Vitalità contagiosa quella diffusa dai Rahu (noti anche come Rahu The Fool), formazione lettone in pista da un decennio con uno spirito da jug band. Il quartetto si è affermato sulle scene grazie a un gioioso suono acustico e a un legame viscerale con la danza, mescolando fluidamente repertori popolari appresi dai musicisti locali, blues rurale, bluegrass, jazz e composizioni originali basate su strutture tradizionali. Nel 2025 si sono esibiti anche in Italia, nella line-up dell’AlkantaraFest in Sicilia.
Come suggerisce chiaramente il titolo, “On the Dancefloor”, terza realizzazione discografica, questa volta pubblicata dall’etichetta tedesca CPL-Music, punta a immortalare questa energia. Registrato dal vivo in una dimora di Riga, davanti a un pubblico acclamante e danzante in una sorta di house concert, l’album è accompagnato da un film-concerto di novanta minuti (accessibile tramite codice QR nel CD o su YouTube).
L’obiettivo di Pēteris Narubins (voce, chitarra, mandolino, stompbox), Lauma Bērza (violino, voce), Ben W. Goldsmith (sax, whistle, ukulele, voce) ed Evita Bambāne (contrabbasso, voce) è catturare lo scambio simbiotico tra musicisti e ballerini. Il programma offre tredici tracce: una composita combinazione di motivi da ballo, canti lettoni e medley tradizionali che spaziano dalla Francia agli Stati Uniti, attraversando l'Inghilterra fino ad arrivare in Australia.
L’apertura è affidata a una spumeggiante bourrée (“Burē uz 3”), che cede il passo alle armonie vocali dello spiritual “Down by the Riverside”. Il brano cresce d’intensità, facendosi serrato e festoso grazie allo stompbox e al dialogo tra il violino e un sax di sapore jazz New Orleans. È proprio il violino a traghettarci verso il brano lettone “Alus dzēriens”, che riprende la melodia afroamericana mantenendo il sax in prima linea ad animare la giostra.
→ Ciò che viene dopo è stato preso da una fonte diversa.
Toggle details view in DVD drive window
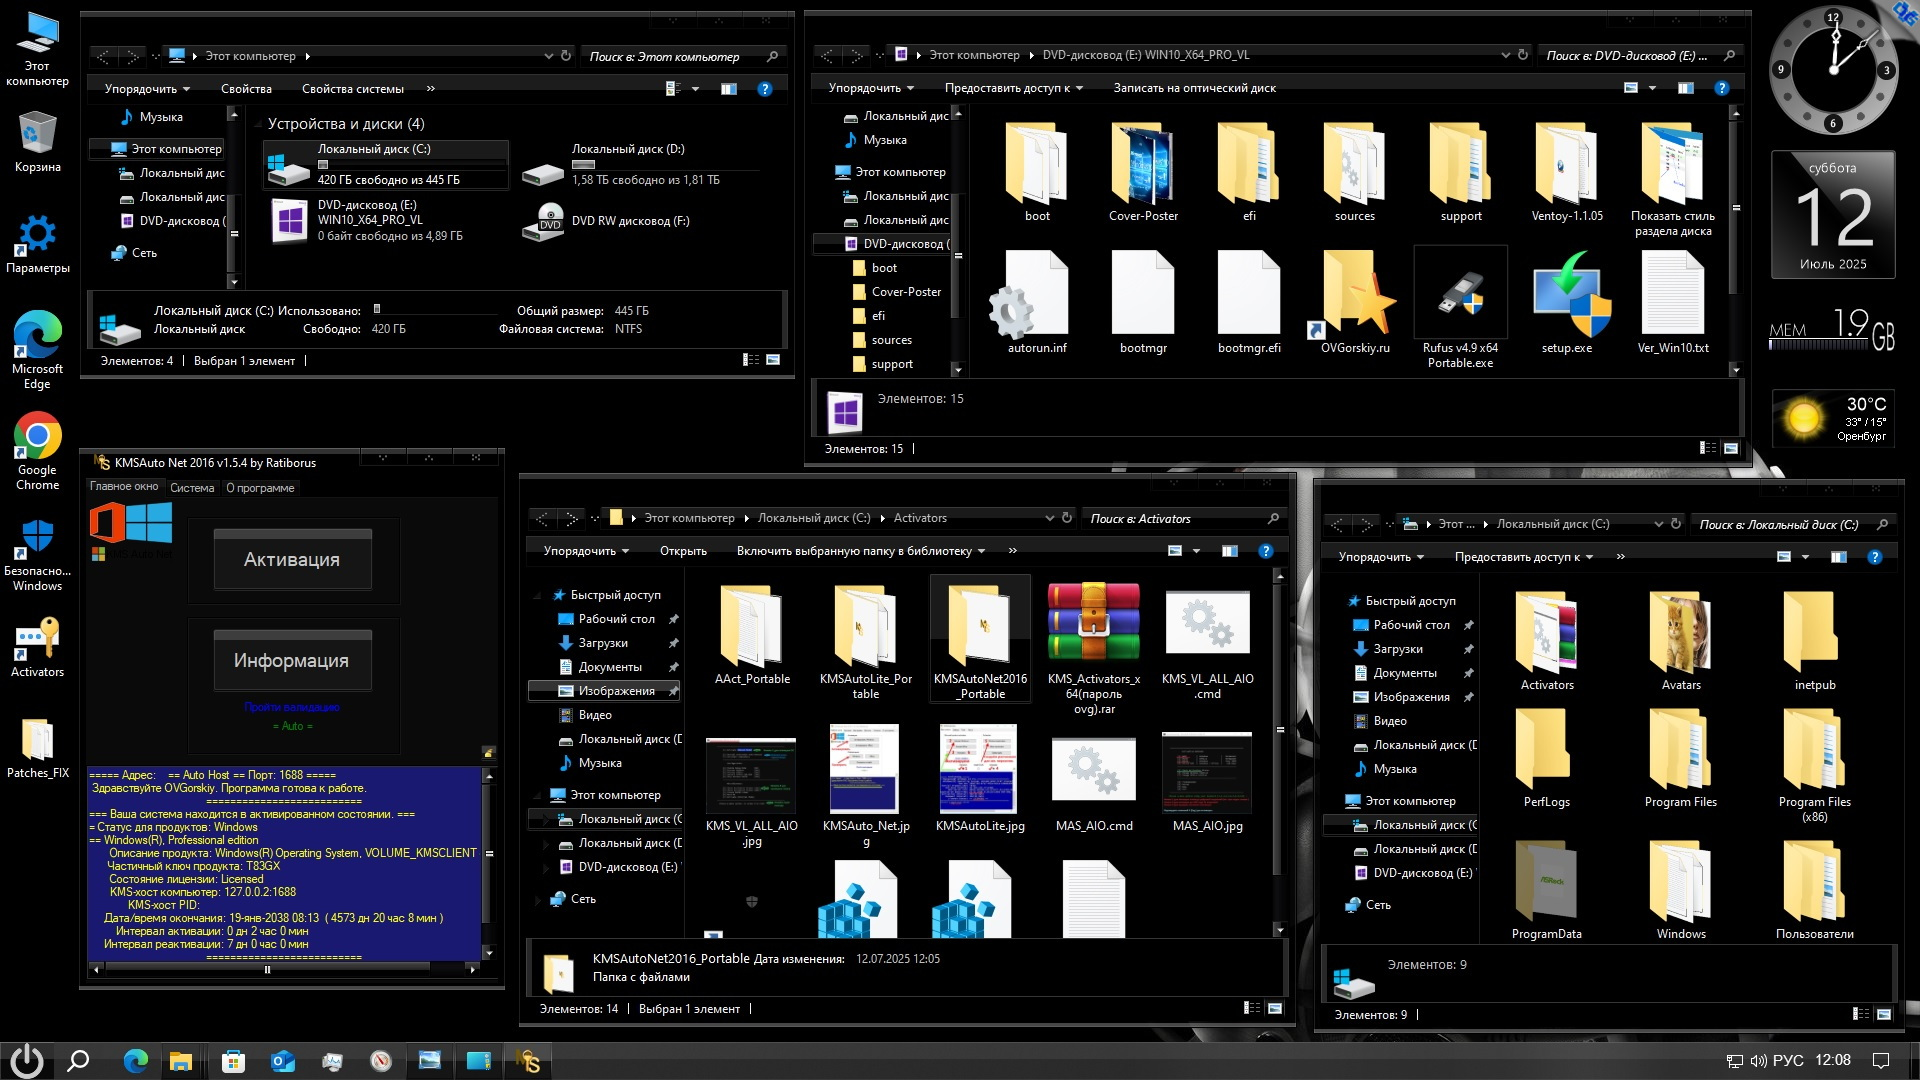1920x1080 pixels. click(x=1708, y=448)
Il trittico composto da “There is a time”, “Cuckoo” e “Nāve” procede accostando una celebre canzone bluegrass, un tradizionale inglese che, viaggiando oltreoceano, getta un ponte tra il Vecchio Mondo e l’Appalachia, e un canto popolare che unisce idealmente America e Lettonia. Dall’originale “Kapusvētku polka” (Polka della festa del cimitero), firmata da Lauma Bērza e ricca di fitti intrecci tra corde e fiati, si passa al tocco lirico del canto tradizionale lettone “Zīle” (Cinciallegra). Segue un’altra danza d’autore, “Bourrée and Circle” (a firma di Narubins), caratterizzata da una notevole spinta ritmica e da continui cambi di passo, dove nella seconda parte svettano prima l’archetto e poi il whistle. In “Lachlan Tigers”, folk song australiana sui competitivi tosatori di pecore itineranti (portata in dote dall’Aussie Ben W. Goldsmith), è ancora il violino a dettare legge. Seguono due temi lettoni riarrangiati con inventiva (“Narečenka” e “Ģežablis”), per poi scivolare verso gli umori western swing di “Stay all night” (di Bob Wills). Il gran finale è affidato alla frenesia di un’altra danza baltica, “Mūžīgi polkas (Polka 4 ever)”, mentre nel filmato live il concerto si chiude con una gustosa versione della talkingheadsiana “Psycho Killer”.
In definitiva, “On the Dancefloor” non difetta né di carattere né di tecnica. Sebbene i quattro versatili artisti diano vita a efficaci impasti vocali e si dimostrino singolarmente dotati cantanti, l’album convince soprattutto per le sue genuine e vivaci trame strumentali. Poco male, perché una cosa è certa: con i Rahu sul palco il divertimento è assicurato.